#### Exercise material ####
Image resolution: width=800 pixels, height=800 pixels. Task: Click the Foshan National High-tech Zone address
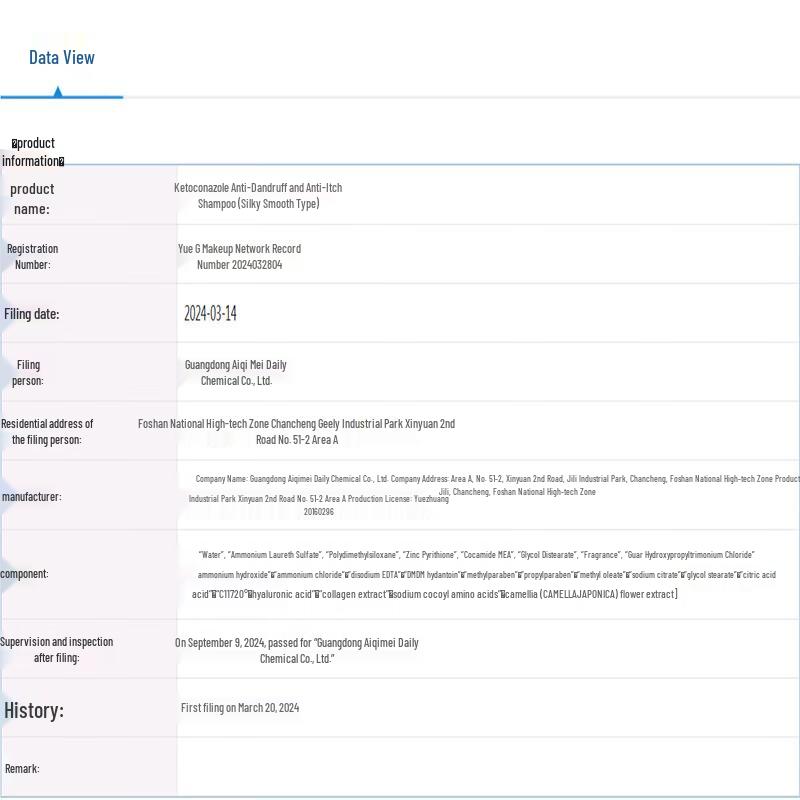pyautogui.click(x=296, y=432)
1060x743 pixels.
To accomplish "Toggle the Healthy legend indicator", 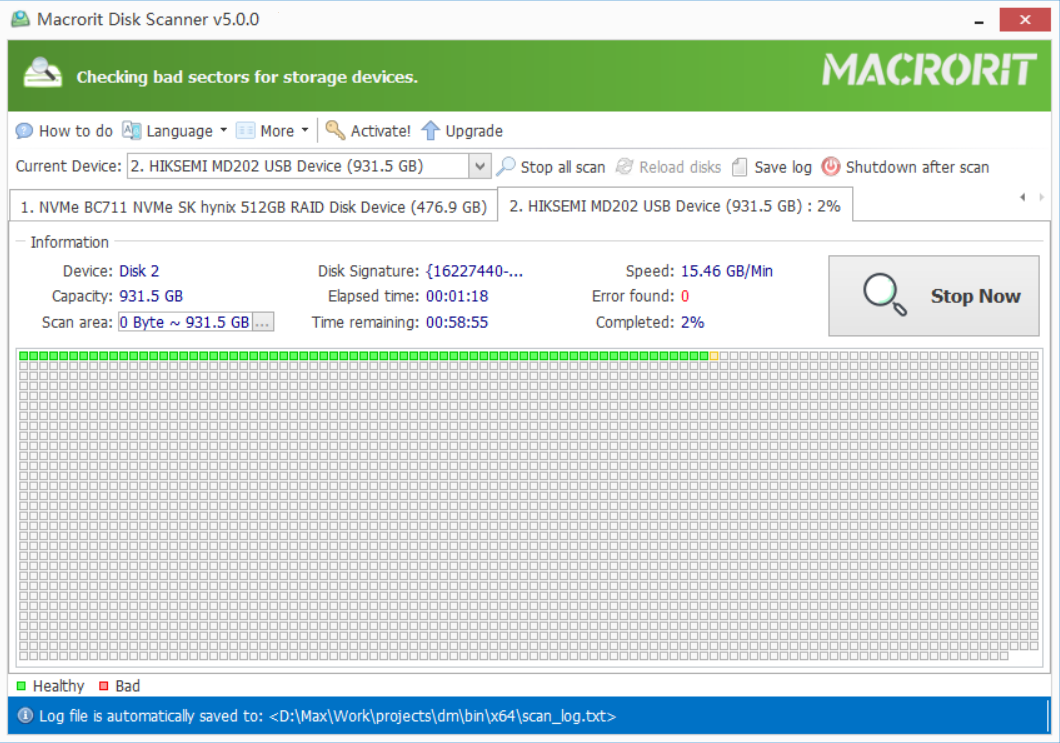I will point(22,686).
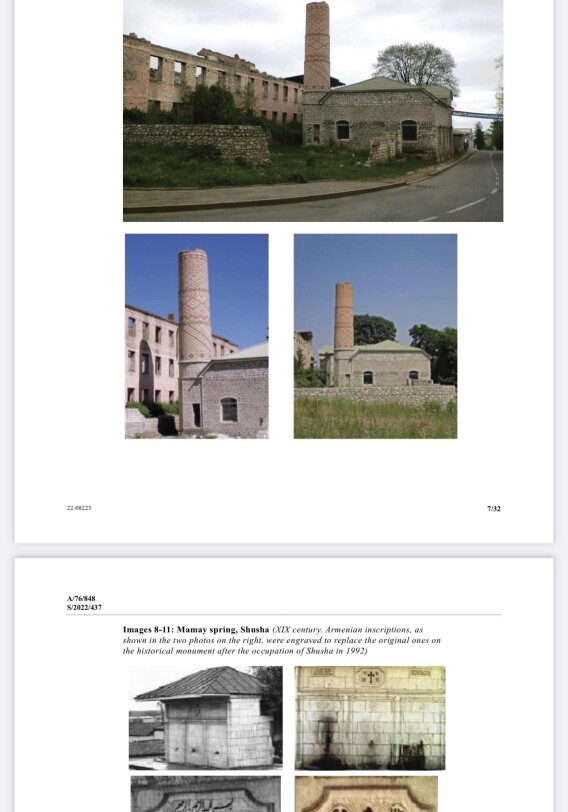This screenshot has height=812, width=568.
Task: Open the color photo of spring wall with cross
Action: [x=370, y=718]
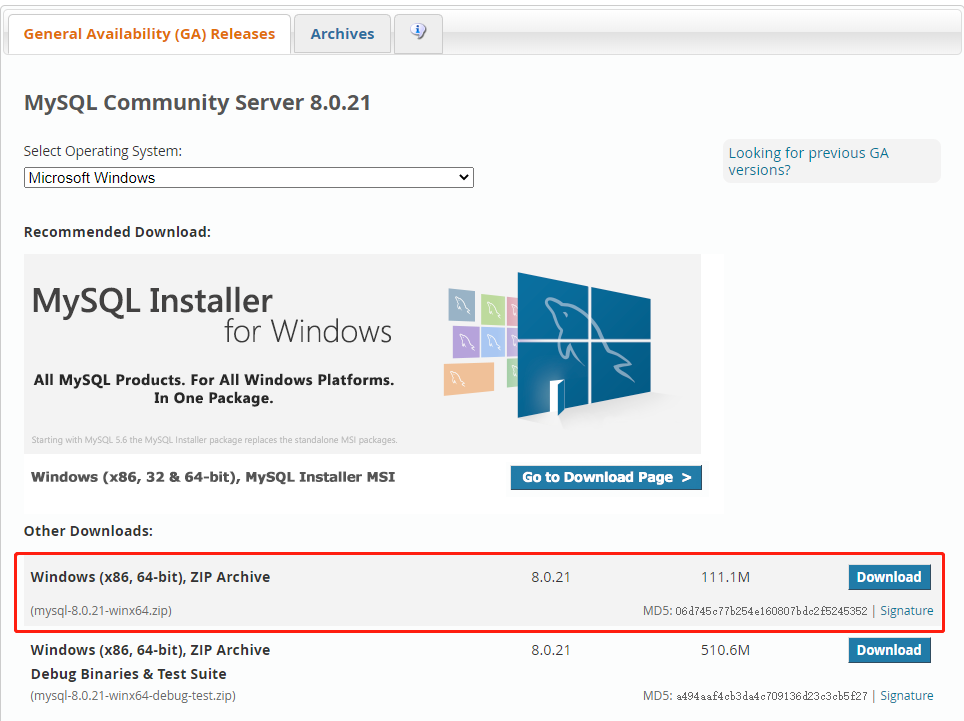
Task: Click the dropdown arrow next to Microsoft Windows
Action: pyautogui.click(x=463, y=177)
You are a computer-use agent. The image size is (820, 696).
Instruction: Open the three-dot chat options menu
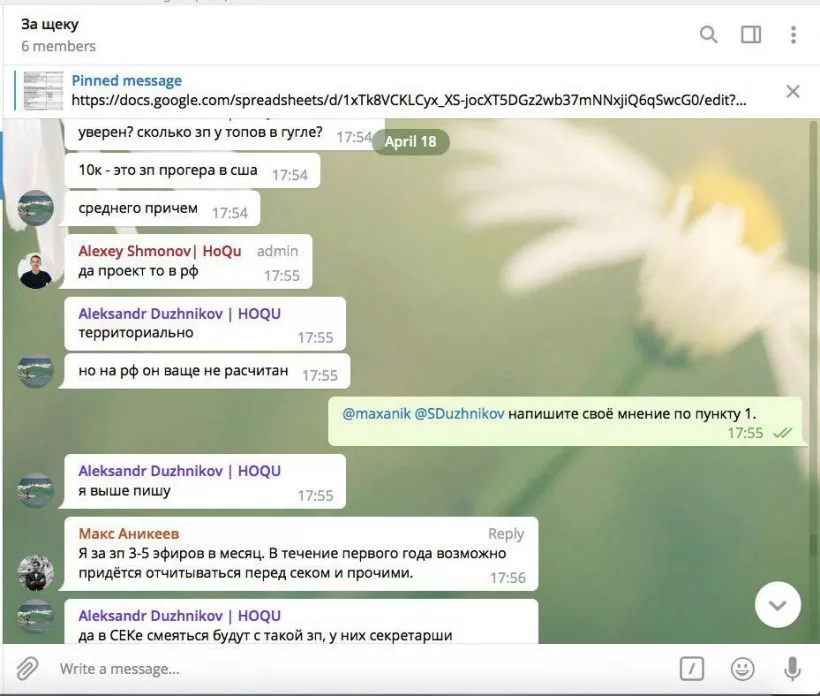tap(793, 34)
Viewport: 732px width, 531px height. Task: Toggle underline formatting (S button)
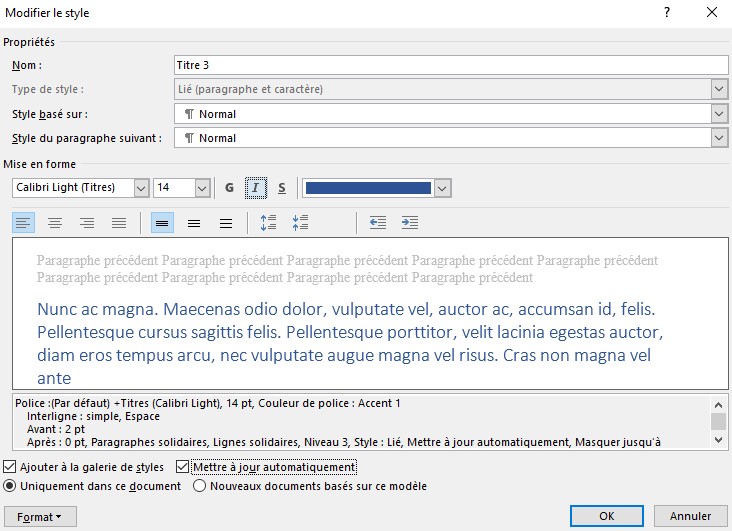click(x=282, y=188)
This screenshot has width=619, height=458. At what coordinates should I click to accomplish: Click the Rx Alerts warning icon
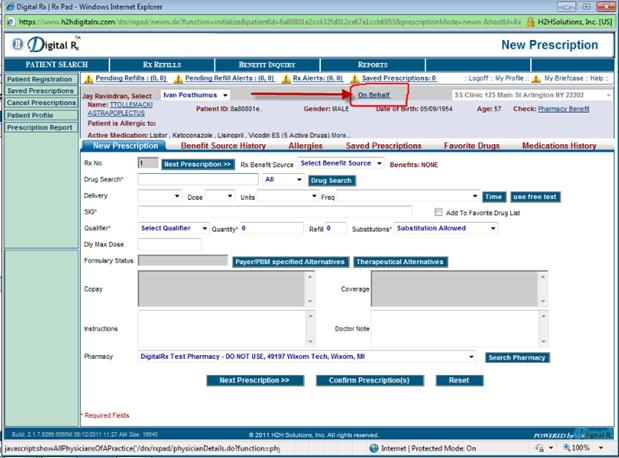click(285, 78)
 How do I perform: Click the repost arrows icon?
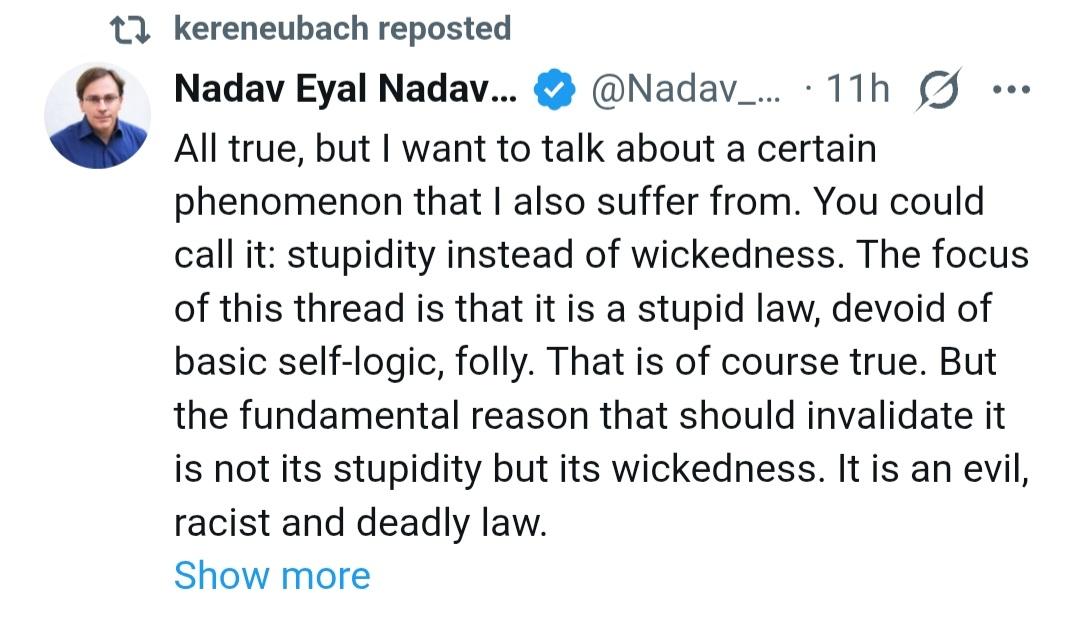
####
# Task description
Take the lines from the one holding "You are a computer-use" through the last line of the data above and copy them exactly, both ends included, omitting all pictures.

# Task response
You are a computer-use agent. The image size is (820, 696).
Instruction: Open the three-dot chat options menu
tap(793, 34)
Viewport: 732px width, 531px height. Task: Toggle underline formatting (S button)
click(x=282, y=188)
This screenshot has width=619, height=458. At what coordinates should I click to accomplish: Click the Rx Alerts warning icon
click(285, 78)
 How do I perform: Click the repost arrows icon?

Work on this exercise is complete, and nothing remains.